Gowex sinks further into the mire but the workers are keen to carry on

Empty Shell  via Flickr © Red.es (CC BY-ND 2.0)

Empty Shell via Flickr © Red.es (CC BY-ND 2.0)

The decision made over a week ago by Jenaro García Martin, CEO and founder of WiFi specialist Gowex, to unburden himself of his terrible secret might have made him feel better, but it didn’t do any favours for Gowex’s 150 and more employees. 

They have been left hanging in the lurch as partners, customers and potential customers take Garcia Martin at his word, assume Gowex is heading for the knackers yard, prudently make their excuses and head for the hills. 

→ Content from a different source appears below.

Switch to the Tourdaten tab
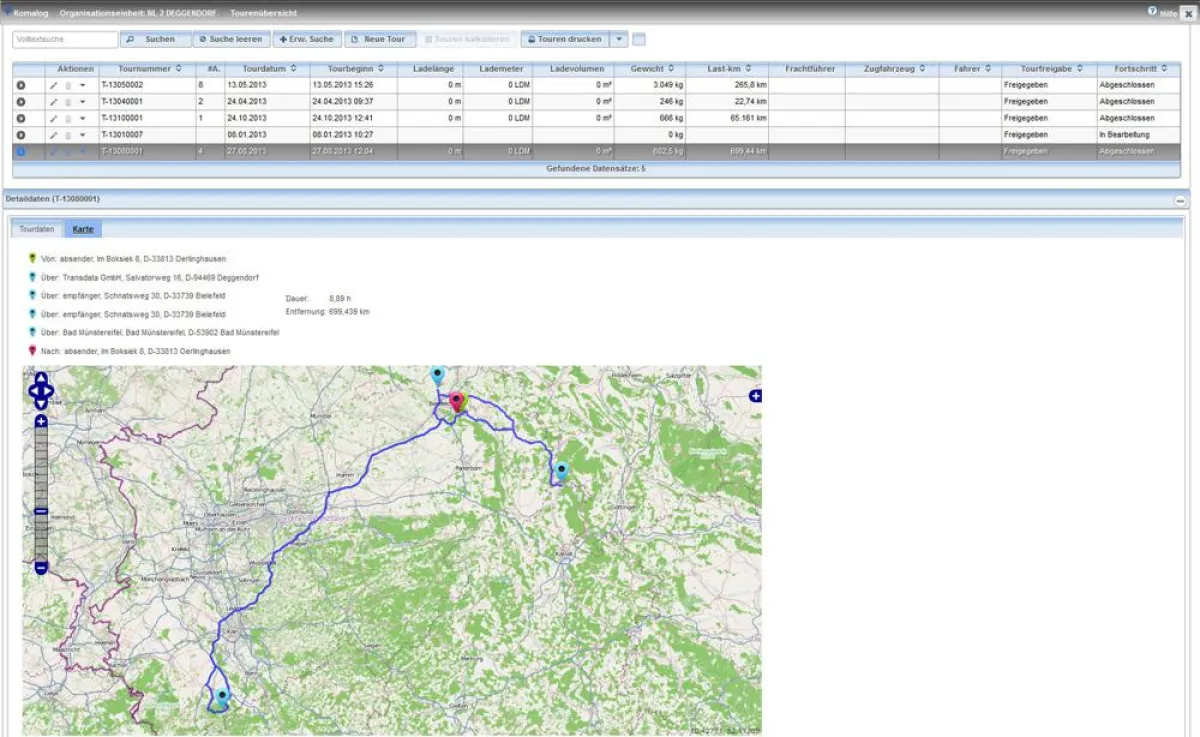 tap(36, 228)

The weekend before last the CEO and founder of apparently successful global WiFi hotspot builder, Gowex, dropped a bombshell. Jenaro García Martin admitted he’d been fiddling the books and he was so, so, sorry. No doubt Garcia Martin was already planning the tried and trusted truly penitent ‘reformed character strategy’ to knock a few years off his jail sentence, (he is expected to get up to 10 years inside) but his total abdication seems to have made things worse for everyone else involved.  

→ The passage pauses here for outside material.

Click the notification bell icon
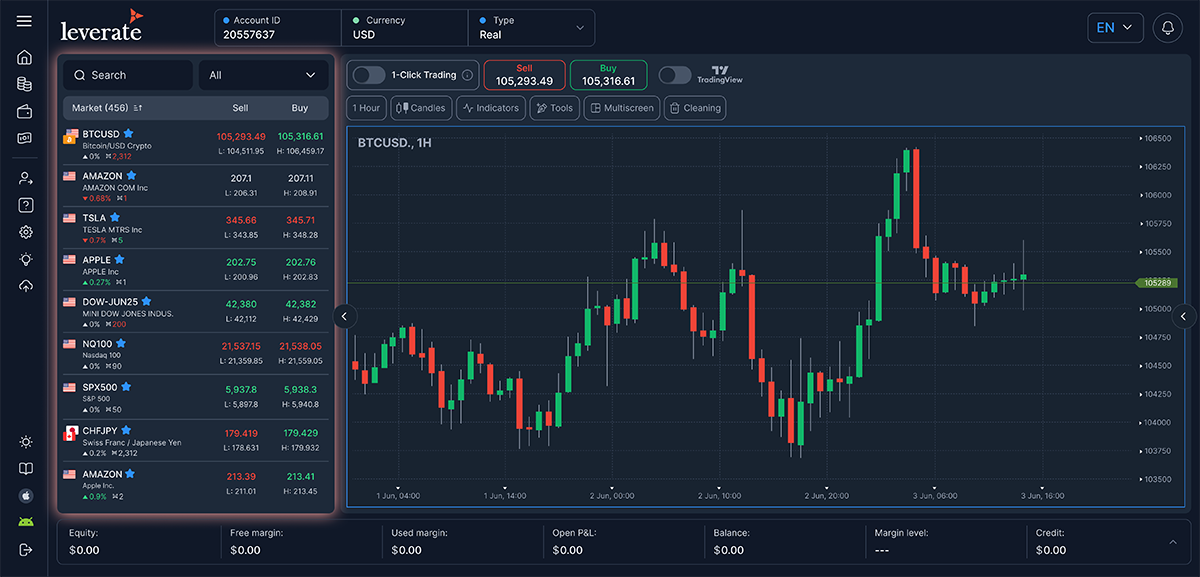 pos(1167,28)
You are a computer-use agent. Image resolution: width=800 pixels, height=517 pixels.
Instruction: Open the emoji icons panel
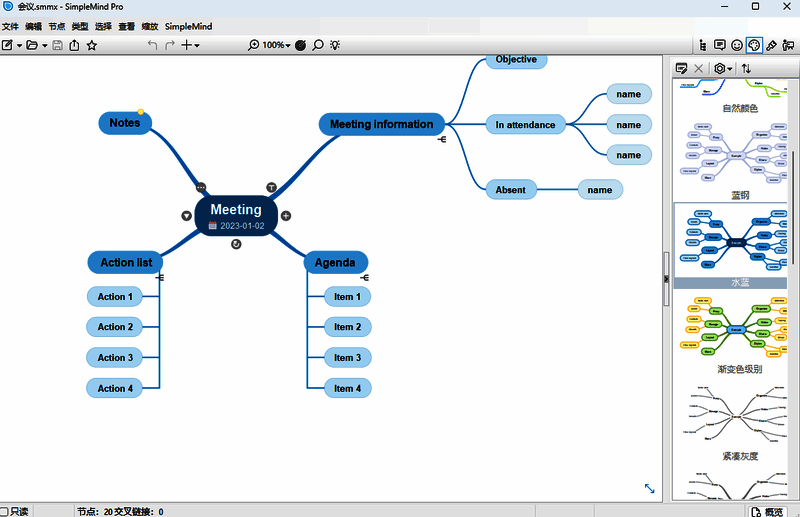pos(737,45)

Reuters is reporting this week that Gowex is in imminent insolvency and is filing for bankruptcy. Most importantly, it was at a "financial standstill" because of project cancellations and terminated contracts. 

According to the staff, which has issued a its own communiqué,  they currently feel they are  “the greatest affected [by the] current situation [but feel] undefended and uncertain regarding the short term future.”

“Given the information that workers already know, the company has not requested any State of Insolvency…  and…  Workers have organized internally in order to undertake the actions that we consider most suitable for our interests’ defense and for the best end and continuity of the business activity.” They clearly hope that the company, in some form, can be saved.

Reuters says that Gowex insolvency proceedings allowed for a maximum of four months to reach a deal with creditors or enter into administration where a judge takes over the company and appoints who should run it, often leading to it being wound up or radically restructured.

So a solid and confident rear-guard action by its CEO, complete with denials, proposals for restructuring and so on might have held out some hope that the core business had a chance to continue, but Garcia Martin’s weekend blub-fest and subsequent filing for bankruptcy may well have put paid to that.